Farirai Melania Marwizi, MD1, Olanrewaju Adeniran, MD2, Abidemi Akinrinmade, MBBS3, Ifeoma P. Kwentoh, MD4, Shekwonya Damaris. Sakoma, MD5, Adela Damm, MD6 1Episcopal Health Services, Queens, NY; 2West Virginia University Morgantown, Morgantown, WV; 3University of Pittsburgh Medical Center, Monroeville, PA; 4New York Institute of Technology College of Osteopathic Medicine, Kent, CT; 5Jersey City Medical Center, Jersey City, NJ; 6University of Medicine and Pharmacy 'Victor Babes', Timisoara, Hermitage, TN Introduction: Dieulafoy lesions (DLs) are a rare cause of gastrointestinal (GI) bleeding due to erosion of an aberrant submucosal artery extending to the mucosa. We present a case of an adult with no apparent risk factors who developed life threatening, refractory GI bleeding due to a Dieulafoy lesion.
Case Description/
Methods: 38-year old male presented to the emergency department (ED) for syncope with bright red blood per rectum (BRBPR) during a bowel movement (BM). He had dismissed 2 months of intermittent melena. He presented with shortness of breath, palpitations and asthenia. He was an active smoker with unremarkable family history. In the ED, he had 2 more episodes of BRBPR.
Initial labs showed hemoglobin (Hgb) of 5.5 g/dL with high reticulocyte count. He received IV pantoprazole and 2 units of packed red red blood cells (PRBCs). GI recommended a non-emergent colonoscopy with optimal bowel prep. CT angiography and tagged red blood cell scan did not reveal active GI bleeding. After 4 units of PRBCs, Hgb improved to 7.4 g/dL.
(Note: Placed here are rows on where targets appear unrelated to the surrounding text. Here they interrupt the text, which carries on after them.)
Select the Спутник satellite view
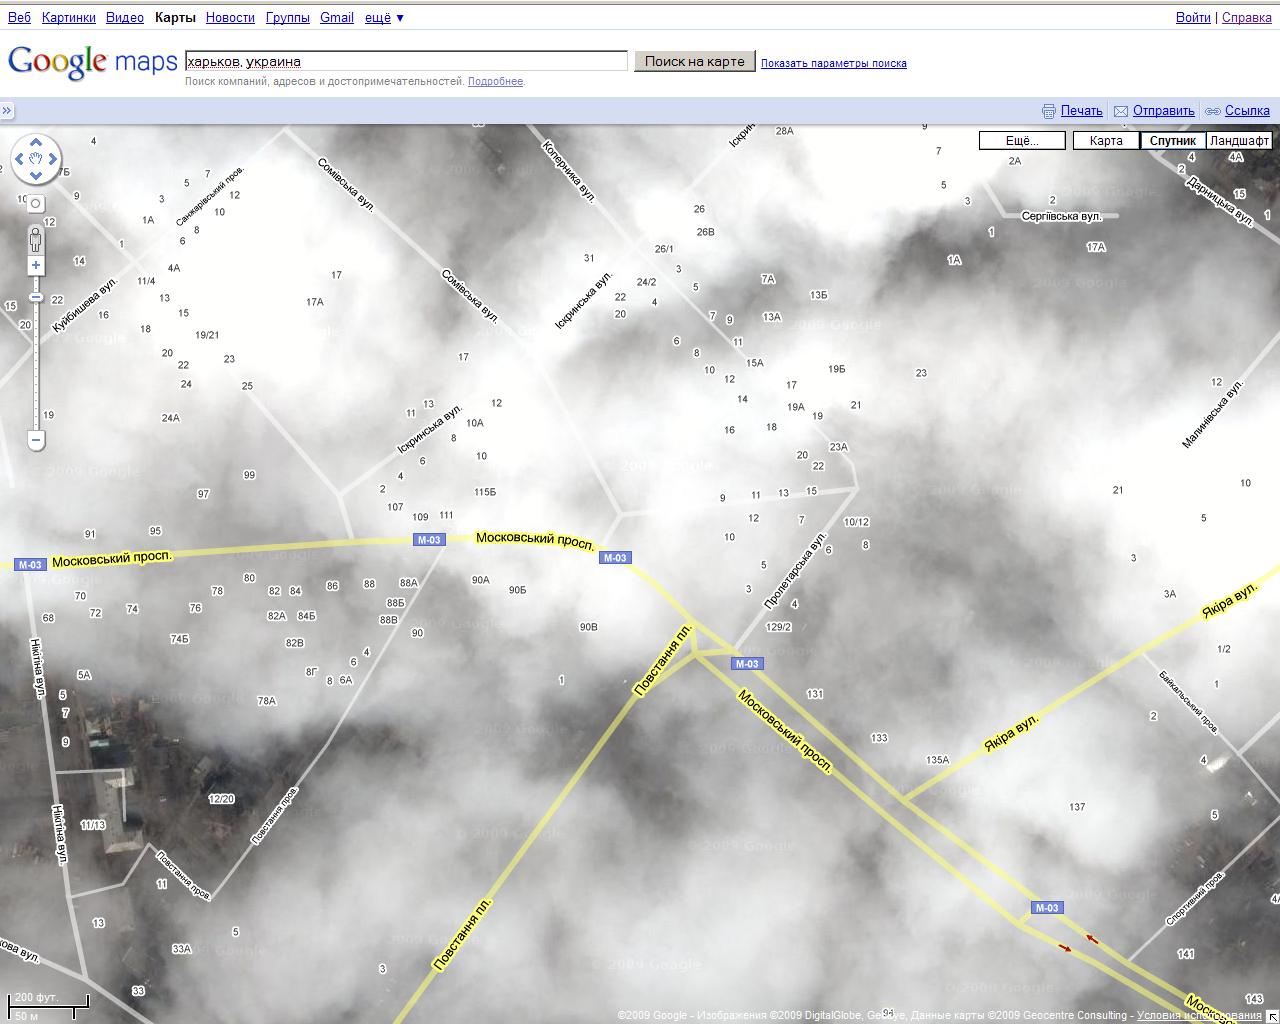This screenshot has height=1024, width=1280. 1172,141
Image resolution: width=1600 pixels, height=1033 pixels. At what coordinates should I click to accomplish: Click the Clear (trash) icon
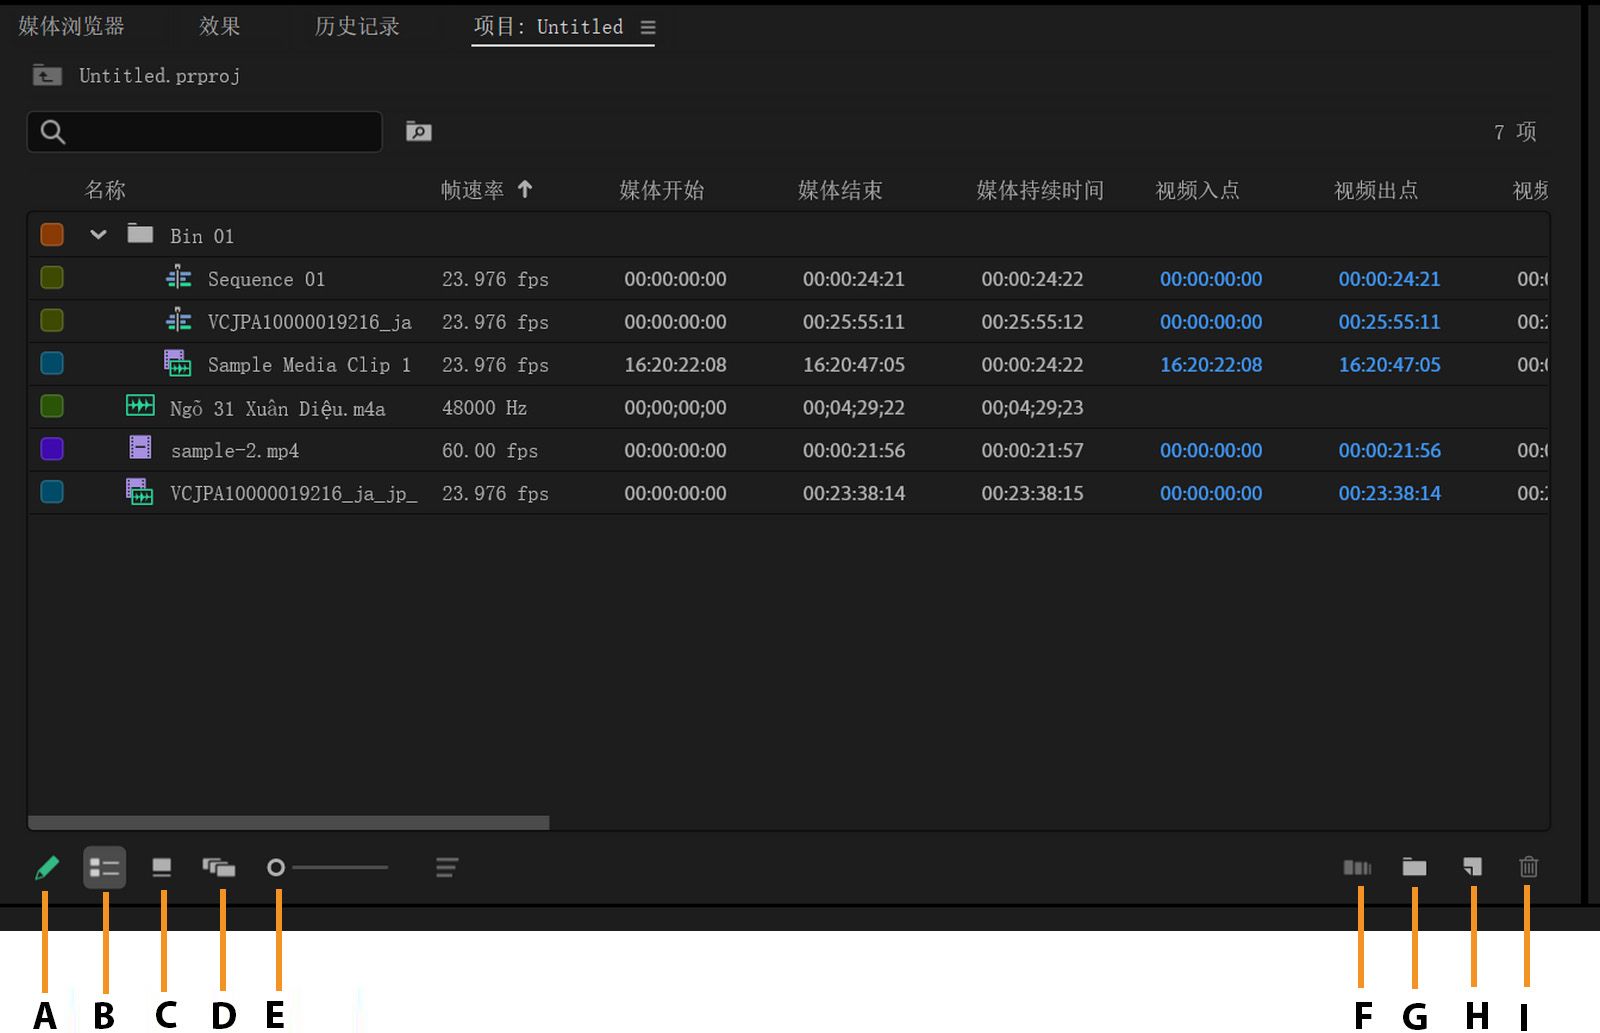tap(1528, 867)
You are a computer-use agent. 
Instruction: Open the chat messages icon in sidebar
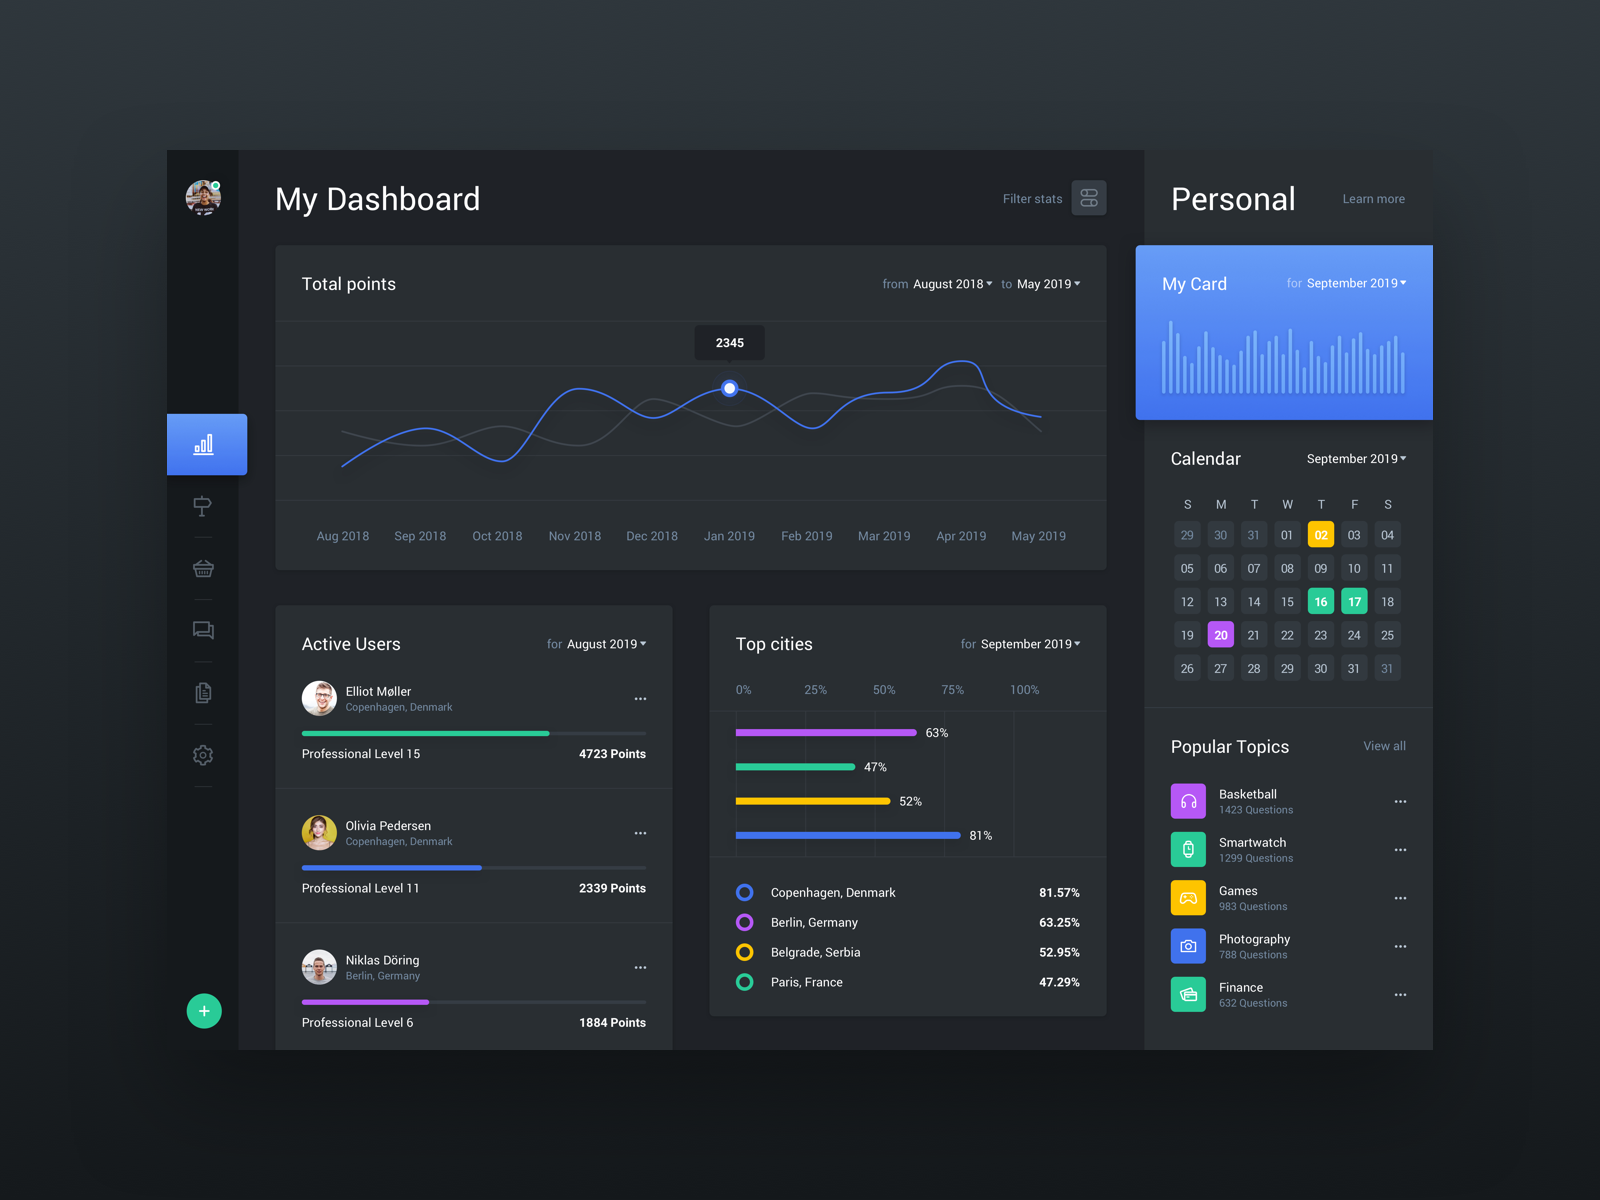(203, 630)
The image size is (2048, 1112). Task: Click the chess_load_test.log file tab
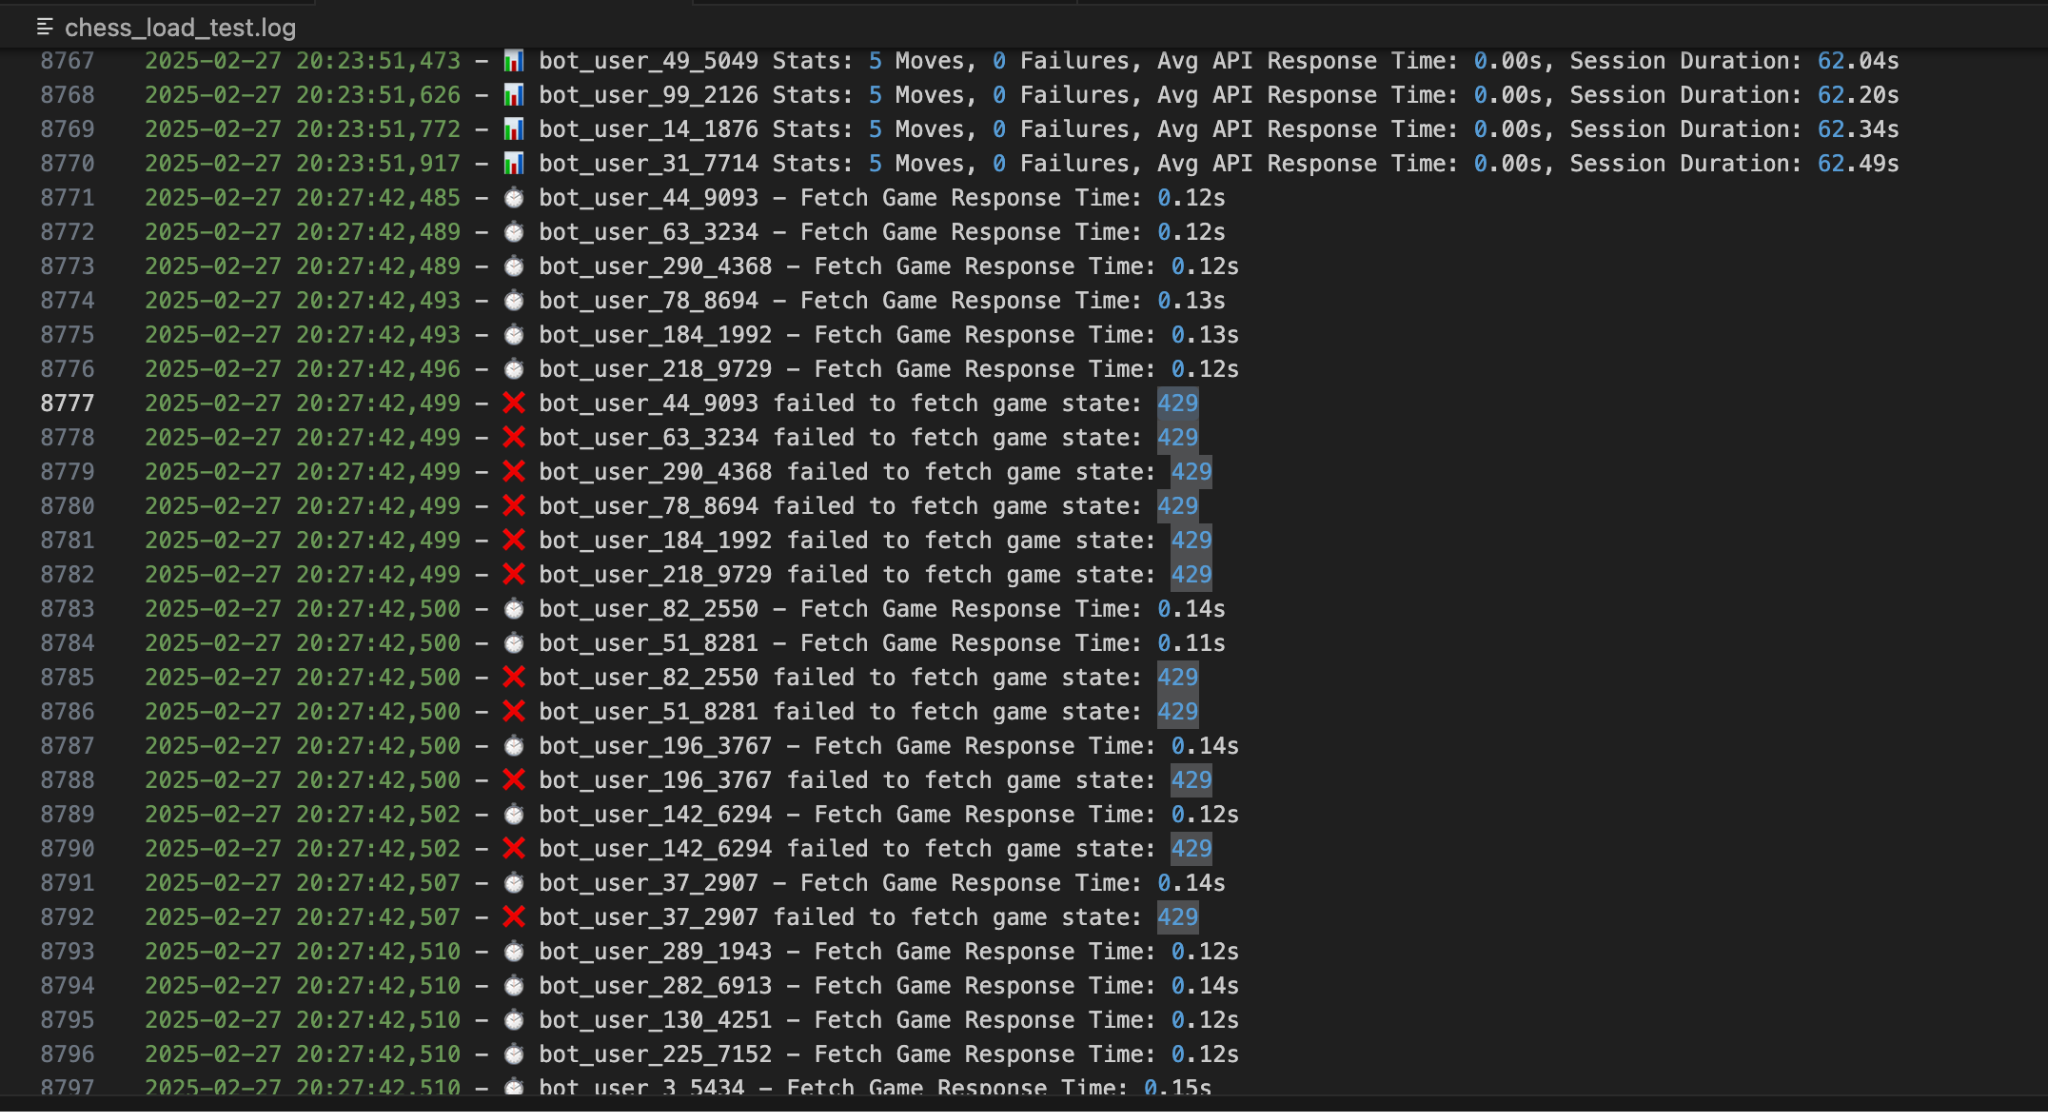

On hospital day 3, another bloody BM decreased Hgb to 6.7 g/dL and he got another unit of blood. EGD revealed shallow erosion in duodenal bulb (chronic gastritis). Colonoscopy showed a Dieulafoy lesion with spurting in the ascending colon (Fig.1). 3 endoclips were applied (Fig.2), resolving the bleeding.
A day later, he syncopized again with a bloody BM. Surgery declined intervention. He was sent to ICU for further transfusion before transfer to a tertiary center for IR management due to refractory GI bleed. Discussion: DLs, though rare, can cause life-threatening GI bleeding. They affect the stomach in 95% of cases. Our case features a rare ascending colon location and refractory hemorrhage despite standard therapy. We emphasize the need for patient education, as delayed presentations (e.g., 2 months of melena) cause an unfavorable course. This is especially applicable to men from lower socioeconomic backgrounds whose health seeking behavior trends more towards avoidance than pursuit.
Endoscopy, the gold standard for both diagnosis and treatment of DL, demonstrates high sensitivity with optimal bowel prep and expert technique. Our case shows limitations of non-endoscopic methods like CTA and tagged RBC scans, which yielded false negatives. Despite employing endoclips - considered a safe and effective treatment - our patient re-bled, highlighting the complex and unpredictable nature of DLs. Refractory cases may require escalation to interventional radiology or surgery.
Figure: Fig. 1 Credit: Dr. Twersky
Figure: Fig. 2
Disclosures: Farirai Melania Marwizi indicated no relevant financial relationships. Olanrewaju Adeniran indicated no relevant financial relationships. Abidemi Akinrinmade indicated no relevant financial relationships. Ifeoma Kwentoh indicated no relevant financial relationships. Shekwonya Sakoma indicated no relevant financial relationships. Adela Damm indicated no relevant financial relationships.
Farirai Melania Marwizi, MD1, Olanrewaju Adeniran, MD2, Abidemi Akinrinmade, MBBS3, Ifeoma P. Kwentoh, MD4, Shekwonya Damaris. Sakoma, MD5, Adela Damm, MD6. P0993 - Beyond the Usual Suspects: When Intermittent Melena Heralds a Life-Threatening Dieulafoy Lesion, ACG 2025 Annual Scientific Meeting Abstracts. Phoenix, AZ: American College of Gastroenterology.